В Корсаковке вместе со мной ходил по избам каторжный Кисляков * , довольно странный человек. Судебные репортеры, вероятно, еще не забыли его. Это тот самый Кисляков, из военных писарей, который в Петербурге на Николаевской убил молотком свою жену и сам явился к градоначальнику объявить о своем преступлении. По его рассказу, жена у него была красавица и он очень любил ее, но как-то раз, повздорив с ней, он поклялся перед образом, что убьет ее, и с этого времени до самого убийства какая-то невидимая сила не переставала шептать ему на ухо: «Убей, убей!» До суда он сидел в больнице св. Николая; вероятно, поэтому сам считает себя психопатом, так как не раз просил меня похлопотать о том, чтобы его признали сумасшедшим и заточили в монастырь. Вся его каторга заключается в том, что в тюрьме ему поручено делать колышки для прикрепления привесков к хлебным порциям — работа, кажется, не трудная, но он нанимает вместо себя другого, а сам «дает уроки», то есть ничего не делает. Одет он в пиджачный костюм из парусинки и наружность имеет благообразную. Парень недалекий, но говорун и философ. «Где блохи, там и дети», — говорил он сладким бархатным баритоном всякий раз при виде детей. Когда спрашивали при нем, зачем я делаю перепись, он говорил: «Затем, чтобы всех нас отправить на луну. Знаешь, где луна?» А когда мы поздно вечером возвращались пешком в Александровск, он несколько раз, что называется, ни к селу ни к городу, повторил: «Месть есть самое благородное чувство».
Дальше вверх по Дуйке следует селение Ново-Михайловское, основанное в 1872 г. и названное так потому, что Мицуля звали Михаилом. У многих авторов оно называется Верхним Урочищем * , а у здешних поселенцев — Пашней.
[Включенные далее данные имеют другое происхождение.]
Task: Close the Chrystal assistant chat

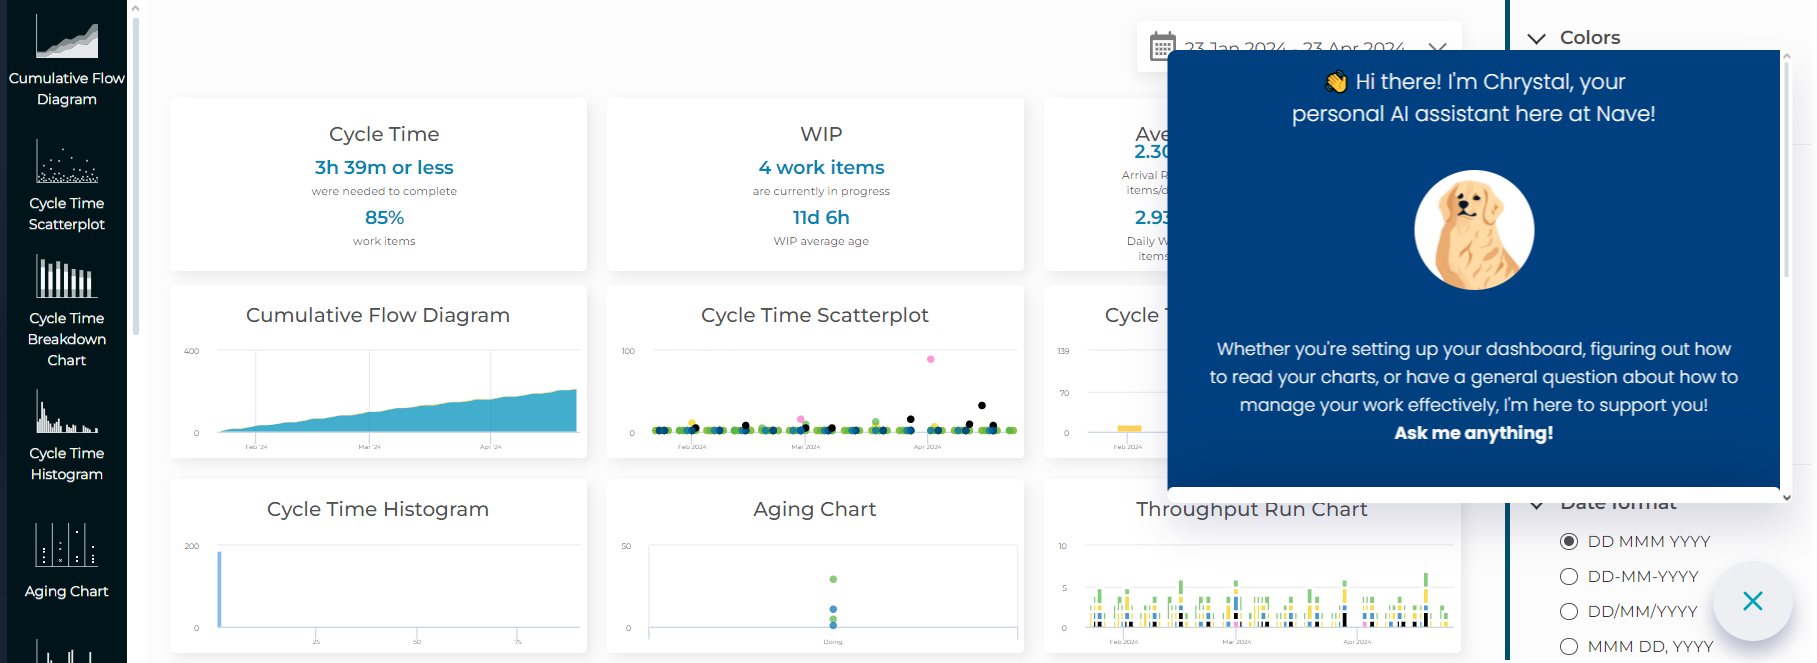Action: pyautogui.click(x=1752, y=601)
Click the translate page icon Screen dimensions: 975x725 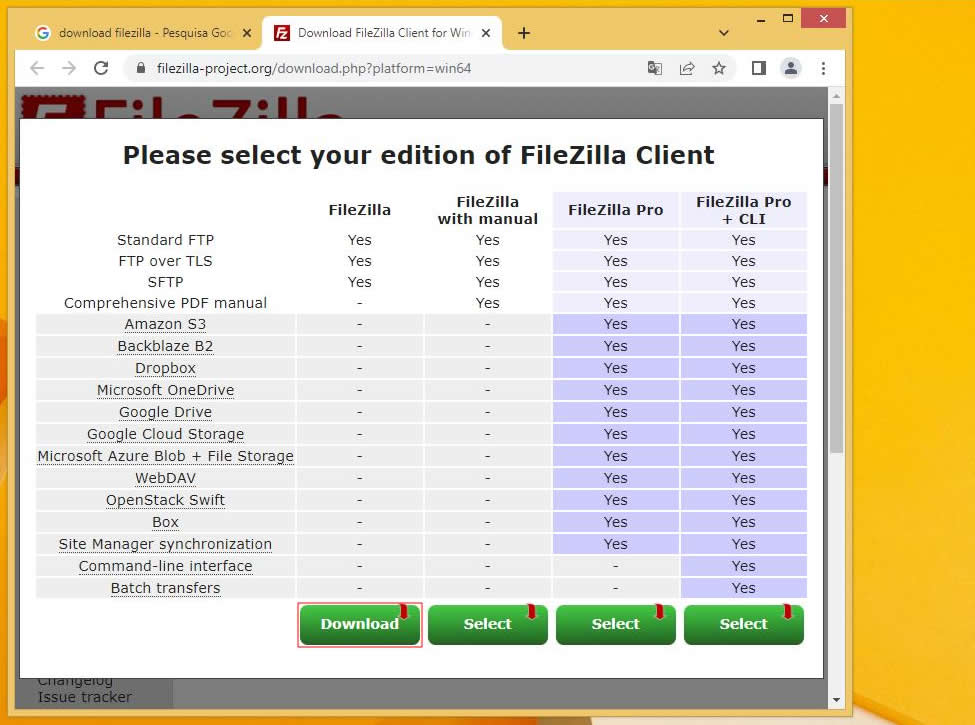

Жителей в селении 520: 287 м. и 233 ж. Хозяев 133, и из них двое имеют совладельцев. Пахотные участки показаны в подворной описи у всех хозяев, крупный скот имеется у 84, но тем не менее все-таки избы, за немногими исключениями, поражают своею бедностью, и жители в один голос заявляют, что на Сахалине не проживешь «никаким родом». Рассказывают, что в прежние годы, когда бедность в Ново-Михайловке была вопиющая, из селения вела в Дуэ тропинка, которую протоптали каторжные и свободные женщины, ходившие в Дуйскую и Воеводскую тюрьмы продавать себя арестантам за медные гроши. Могу удостоверить, что тропинка эта не заросла еще и до сих пор. Те из жителей, которые, подобно корсаковцам, имеют большие пахотные участки, от 3 до 6 и даже 8 десятин, не бедствуют, но таких участков мало и с каждым годом становится всё меньше и меньше, и в настоящее время больше половины хозяев владеют участками от 1/8 до 1½ дес., а это значит, что хлебопашество дает им одни только убытки. Хозяева-старожилы, искушенные опытом, сеют только ячмень и свои пахотные участки стали пускать под картофель.